ENTRIES PROVIDED:
++++++++++++++++++++

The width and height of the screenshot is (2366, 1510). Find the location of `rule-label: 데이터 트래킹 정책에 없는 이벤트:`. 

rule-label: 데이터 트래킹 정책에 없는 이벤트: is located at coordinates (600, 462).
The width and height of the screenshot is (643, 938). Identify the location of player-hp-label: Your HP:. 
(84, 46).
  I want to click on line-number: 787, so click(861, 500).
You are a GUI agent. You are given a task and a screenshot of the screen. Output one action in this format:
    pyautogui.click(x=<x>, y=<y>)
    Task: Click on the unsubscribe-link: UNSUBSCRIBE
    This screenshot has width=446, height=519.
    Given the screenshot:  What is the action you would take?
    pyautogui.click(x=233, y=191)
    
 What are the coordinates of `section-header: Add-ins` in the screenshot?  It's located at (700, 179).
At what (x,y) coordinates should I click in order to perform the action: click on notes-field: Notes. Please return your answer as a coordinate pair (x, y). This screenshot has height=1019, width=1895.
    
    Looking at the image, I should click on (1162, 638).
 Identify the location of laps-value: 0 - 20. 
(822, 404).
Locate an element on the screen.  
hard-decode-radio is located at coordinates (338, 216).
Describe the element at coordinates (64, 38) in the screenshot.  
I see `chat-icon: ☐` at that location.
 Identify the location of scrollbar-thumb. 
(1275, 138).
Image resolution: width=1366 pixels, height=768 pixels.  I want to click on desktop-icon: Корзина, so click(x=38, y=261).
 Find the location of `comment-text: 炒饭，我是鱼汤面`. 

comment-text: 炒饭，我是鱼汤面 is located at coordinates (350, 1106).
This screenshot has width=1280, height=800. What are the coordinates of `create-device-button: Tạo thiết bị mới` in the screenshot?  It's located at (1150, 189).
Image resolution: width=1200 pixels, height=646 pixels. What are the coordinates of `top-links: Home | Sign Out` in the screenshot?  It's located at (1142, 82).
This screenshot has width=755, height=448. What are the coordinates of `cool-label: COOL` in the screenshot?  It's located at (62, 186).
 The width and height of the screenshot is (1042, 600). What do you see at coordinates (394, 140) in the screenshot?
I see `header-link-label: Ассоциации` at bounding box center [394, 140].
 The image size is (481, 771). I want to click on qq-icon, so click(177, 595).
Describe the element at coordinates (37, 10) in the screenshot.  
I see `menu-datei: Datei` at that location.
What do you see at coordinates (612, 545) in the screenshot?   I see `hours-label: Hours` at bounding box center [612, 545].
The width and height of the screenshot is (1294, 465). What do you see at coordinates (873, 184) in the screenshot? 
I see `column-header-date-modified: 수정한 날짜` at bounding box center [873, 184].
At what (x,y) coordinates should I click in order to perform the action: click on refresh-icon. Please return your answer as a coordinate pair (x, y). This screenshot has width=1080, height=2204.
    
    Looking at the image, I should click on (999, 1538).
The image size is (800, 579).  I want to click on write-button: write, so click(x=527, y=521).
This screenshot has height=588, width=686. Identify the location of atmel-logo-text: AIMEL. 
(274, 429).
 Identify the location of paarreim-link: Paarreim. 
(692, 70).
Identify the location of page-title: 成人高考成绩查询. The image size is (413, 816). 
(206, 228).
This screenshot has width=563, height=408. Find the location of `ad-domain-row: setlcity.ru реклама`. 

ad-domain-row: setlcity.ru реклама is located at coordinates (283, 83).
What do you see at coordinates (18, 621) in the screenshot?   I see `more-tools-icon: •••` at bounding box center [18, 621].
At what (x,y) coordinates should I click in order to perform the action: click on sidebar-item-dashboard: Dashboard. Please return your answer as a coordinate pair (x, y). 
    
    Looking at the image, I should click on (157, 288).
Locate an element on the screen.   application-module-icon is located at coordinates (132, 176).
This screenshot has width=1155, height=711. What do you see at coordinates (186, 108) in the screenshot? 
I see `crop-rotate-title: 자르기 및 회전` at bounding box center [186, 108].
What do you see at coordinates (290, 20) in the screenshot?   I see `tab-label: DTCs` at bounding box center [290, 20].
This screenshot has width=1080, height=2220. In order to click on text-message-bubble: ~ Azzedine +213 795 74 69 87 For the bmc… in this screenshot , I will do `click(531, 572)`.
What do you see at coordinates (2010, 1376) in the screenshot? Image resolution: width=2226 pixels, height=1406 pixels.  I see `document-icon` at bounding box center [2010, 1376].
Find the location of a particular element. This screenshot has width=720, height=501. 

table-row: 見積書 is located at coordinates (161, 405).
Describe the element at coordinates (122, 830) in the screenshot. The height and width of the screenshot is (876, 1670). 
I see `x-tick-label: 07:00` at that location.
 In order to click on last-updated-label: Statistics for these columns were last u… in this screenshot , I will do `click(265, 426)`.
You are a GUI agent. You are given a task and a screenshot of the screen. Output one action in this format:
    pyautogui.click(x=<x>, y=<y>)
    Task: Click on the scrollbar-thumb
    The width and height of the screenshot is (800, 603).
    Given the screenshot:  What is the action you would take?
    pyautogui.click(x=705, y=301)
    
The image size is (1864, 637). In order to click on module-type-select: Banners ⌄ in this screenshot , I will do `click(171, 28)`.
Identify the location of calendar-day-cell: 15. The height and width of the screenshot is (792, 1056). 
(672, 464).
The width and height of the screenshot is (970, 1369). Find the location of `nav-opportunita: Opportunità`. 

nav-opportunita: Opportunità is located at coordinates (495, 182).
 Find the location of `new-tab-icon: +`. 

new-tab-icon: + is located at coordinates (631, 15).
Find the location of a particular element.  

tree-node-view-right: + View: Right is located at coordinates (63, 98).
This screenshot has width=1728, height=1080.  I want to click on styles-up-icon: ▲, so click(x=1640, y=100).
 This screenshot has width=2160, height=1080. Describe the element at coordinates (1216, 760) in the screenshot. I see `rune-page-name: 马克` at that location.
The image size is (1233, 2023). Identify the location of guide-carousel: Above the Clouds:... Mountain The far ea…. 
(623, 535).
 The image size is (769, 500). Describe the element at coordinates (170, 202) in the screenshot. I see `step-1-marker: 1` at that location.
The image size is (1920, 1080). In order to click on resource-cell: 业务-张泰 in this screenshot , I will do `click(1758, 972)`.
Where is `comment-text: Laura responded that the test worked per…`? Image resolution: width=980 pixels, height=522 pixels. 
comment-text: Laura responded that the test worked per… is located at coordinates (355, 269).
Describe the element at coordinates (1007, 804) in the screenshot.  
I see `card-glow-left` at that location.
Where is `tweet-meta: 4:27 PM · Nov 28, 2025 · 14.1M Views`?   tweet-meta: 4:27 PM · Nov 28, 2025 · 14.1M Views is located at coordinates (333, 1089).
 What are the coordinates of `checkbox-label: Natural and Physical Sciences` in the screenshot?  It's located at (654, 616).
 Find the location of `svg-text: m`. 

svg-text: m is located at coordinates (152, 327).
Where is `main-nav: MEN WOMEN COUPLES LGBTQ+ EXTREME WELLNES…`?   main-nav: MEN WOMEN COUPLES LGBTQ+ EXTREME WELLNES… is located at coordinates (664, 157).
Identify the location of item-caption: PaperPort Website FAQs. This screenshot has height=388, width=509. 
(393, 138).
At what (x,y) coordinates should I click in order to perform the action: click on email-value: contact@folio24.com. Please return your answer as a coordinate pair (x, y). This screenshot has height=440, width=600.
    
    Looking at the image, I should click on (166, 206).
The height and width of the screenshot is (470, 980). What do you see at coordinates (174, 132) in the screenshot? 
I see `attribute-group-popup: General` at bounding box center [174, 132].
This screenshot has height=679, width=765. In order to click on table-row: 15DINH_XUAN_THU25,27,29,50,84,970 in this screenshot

++++++++++++++++++++

THE TASK:
Reproduce every entry above character for character, with the same line breaks and spacing.

SOLUTION TO THIS TASK:
The width and height of the screenshot is (2366, 1510). Find the location of `rule-label: 데이터 트래킹 정책에 없는 이벤트:`. 

rule-label: 데이터 트래킹 정책에 없는 이벤트: is located at coordinates (600, 462).
The width and height of the screenshot is (643, 938). Identify the location of player-hp-label: Your HP:. 
(84, 46).
  I want to click on line-number: 787, so click(861, 500).
You are a GUI agent. You are given a task and a screenshot of the screen. Output one action in this format:
    pyautogui.click(x=<x>, y=<y>)
    Task: Click on the unsubscribe-link: UNSUBSCRIBE
    This screenshot has width=446, height=519.
    Given the screenshot:  What is the action you would take?
    pyautogui.click(x=233, y=191)
    
 What are the coordinates of `section-header: Add-ins` in the screenshot?  It's located at (700, 179).
At what (x,y) coordinates should I click in order to perform the action: click on notes-field: Notes. Please return your answer as a coordinate pair (x, y). This screenshot has height=1019, width=1895.
    
    Looking at the image, I should click on (1162, 638).
 Identify the location of laps-value: 0 - 20. 
(822, 404).
Locate an element on the screen.  
hard-decode-radio is located at coordinates (338, 216).
Describe the element at coordinates (64, 38) in the screenshot.  
I see `chat-icon: ☐` at that location.
 Identify the location of scrollbar-thumb. 
(1275, 138).
Image resolution: width=1366 pixels, height=768 pixels.  I want to click on desktop-icon: Корзина, so click(x=38, y=261).
 Find the location of `comment-text: 炒饭，我是鱼汤面`. 

comment-text: 炒饭，我是鱼汤面 is located at coordinates (350, 1106).
This screenshot has width=1280, height=800. What are the coordinates of `create-device-button: Tạo thiết bị mới` in the screenshot?  It's located at (1150, 189).
Image resolution: width=1200 pixels, height=646 pixels. What are the coordinates of `top-links: Home | Sign Out` in the screenshot?  It's located at (1142, 82).
This screenshot has width=755, height=448. What are the coordinates of `cool-label: COOL` in the screenshot?  It's located at (62, 186).
 The width and height of the screenshot is (1042, 600). What do you see at coordinates (394, 140) in the screenshot?
I see `header-link-label: Ассоциации` at bounding box center [394, 140].
 The image size is (481, 771). I want to click on qq-icon, so click(177, 595).
Describe the element at coordinates (37, 10) in the screenshot.  
I see `menu-datei: Datei` at that location.
What do you see at coordinates (612, 545) in the screenshot?   I see `hours-label: Hours` at bounding box center [612, 545].
The width and height of the screenshot is (1294, 465). What do you see at coordinates (873, 184) in the screenshot? 
I see `column-header-date-modified: 수정한 날짜` at bounding box center [873, 184].
At what (x,y) coordinates should I click in order to perform the action: click on refresh-icon. Please return your answer as a coordinate pair (x, y). This screenshot has width=1080, height=2204.
    
    Looking at the image, I should click on (999, 1538).
The image size is (800, 579).  I want to click on write-button: write, so click(x=527, y=521).
This screenshot has height=588, width=686. Identify the location of atmel-logo-text: AIMEL. 
(274, 429).
 Identify the location of paarreim-link: Paarreim. 
(692, 70).
Identify the location of page-title: 成人高考成绩查询. The image size is (413, 816). 
(206, 228).
This screenshot has width=563, height=408. Find the location of `ad-domain-row: setlcity.ru реклама`. 

ad-domain-row: setlcity.ru реклама is located at coordinates (283, 83).
What do you see at coordinates (18, 621) in the screenshot?   I see `more-tools-icon: •••` at bounding box center [18, 621].
At what (x,y) coordinates should I click in order to perform the action: click on sidebar-item-dashboard: Dashboard. Please return your answer as a coordinate pair (x, y). 
    
    Looking at the image, I should click on (157, 288).
Locate an element on the screen.   application-module-icon is located at coordinates (132, 176).
This screenshot has width=1155, height=711. What do you see at coordinates (186, 108) in the screenshot? 
I see `crop-rotate-title: 자르기 및 회전` at bounding box center [186, 108].
What do you see at coordinates (290, 20) in the screenshot?   I see `tab-label: DTCs` at bounding box center [290, 20].
This screenshot has width=1080, height=2220. In order to click on text-message-bubble: ~ Azzedine +213 795 74 69 87 For the bmc… in this screenshot , I will do `click(531, 572)`.
What do you see at coordinates (2010, 1376) in the screenshot? Image resolution: width=2226 pixels, height=1406 pixels.  I see `document-icon` at bounding box center [2010, 1376].
Find the location of a particular element. This screenshot has width=720, height=501. 

table-row: 見積書 is located at coordinates (161, 405).
Describe the element at coordinates (122, 830) in the screenshot. The height and width of the screenshot is (876, 1670). 
I see `x-tick-label: 07:00` at that location.
 In order to click on last-updated-label: Statistics for these columns were last u… in this screenshot , I will do `click(265, 426)`.
You are a GUI agent. You are given a task and a screenshot of the screen. Output one action in this format:
    pyautogui.click(x=<x>, y=<y>)
    Task: Click on the scrollbar-thumb
    The width and height of the screenshot is (800, 603).
    Given the screenshot:  What is the action you would take?
    pyautogui.click(x=705, y=301)
    
The image size is (1864, 637). In order to click on module-type-select: Banners ⌄ in this screenshot , I will do `click(171, 28)`.
Identify the location of calendar-day-cell: 15. The height and width of the screenshot is (792, 1056). 
(672, 464).
The width and height of the screenshot is (970, 1369). Find the location of `nav-opportunita: Opportunità`. 

nav-opportunita: Opportunità is located at coordinates (495, 182).
 Find the location of `new-tab-icon: +`. 

new-tab-icon: + is located at coordinates (631, 15).
Find the location of a particular element.  

tree-node-view-right: + View: Right is located at coordinates (63, 98).
This screenshot has width=1728, height=1080.  I want to click on styles-up-icon: ▲, so click(x=1640, y=100).
 This screenshot has width=2160, height=1080. Describe the element at coordinates (1216, 760) in the screenshot. I see `rune-page-name: 马克` at that location.
The image size is (1233, 2023). Identify the location of guide-carousel: Above the Clouds:... Mountain The far ea…. 
(623, 535).
 The image size is (769, 500). Describe the element at coordinates (170, 202) in the screenshot. I see `step-1-marker: 1` at that location.
The image size is (1920, 1080). In order to click on resource-cell: 业务-张泰 in this screenshot , I will do `click(1758, 972)`.
Where is `comment-text: Laura responded that the test worked per…`? Image resolution: width=980 pixels, height=522 pixels. 
comment-text: Laura responded that the test worked per… is located at coordinates (355, 269).
Describe the element at coordinates (1007, 804) in the screenshot.  
I see `card-glow-left` at that location.
Where is `tweet-meta: 4:27 PM · Nov 28, 2025 · 14.1M Views`?   tweet-meta: 4:27 PM · Nov 28, 2025 · 14.1M Views is located at coordinates (333, 1089).
 What are the coordinates of `checkbox-label: Natural and Physical Sciences` in the screenshot?  It's located at (654, 616).
 Find the location of `svg-text: m`. 

svg-text: m is located at coordinates (152, 327).
Where is `main-nav: MEN WOMEN COUPLES LGBTQ+ EXTREME WELLNES…`?   main-nav: MEN WOMEN COUPLES LGBTQ+ EXTREME WELLNES… is located at coordinates (664, 157).
Identify the location of item-caption: PaperPort Website FAQs. This screenshot has height=388, width=509. 
(393, 138).
At what (x,y) coordinates should I click in order to perform the action: click on email-value: contact@folio24.com. Please return your answer as a coordinate pair (x, y). This screenshot has height=440, width=600.
    
    Looking at the image, I should click on (166, 206).
The height and width of the screenshot is (470, 980). What do you see at coordinates (174, 132) in the screenshot? 
I see `attribute-group-popup: General` at bounding box center [174, 132].
This screenshot has height=679, width=765. In order to click on table-row: 15DINH_XUAN_THU25,27,29,50,84,970 in this screenshot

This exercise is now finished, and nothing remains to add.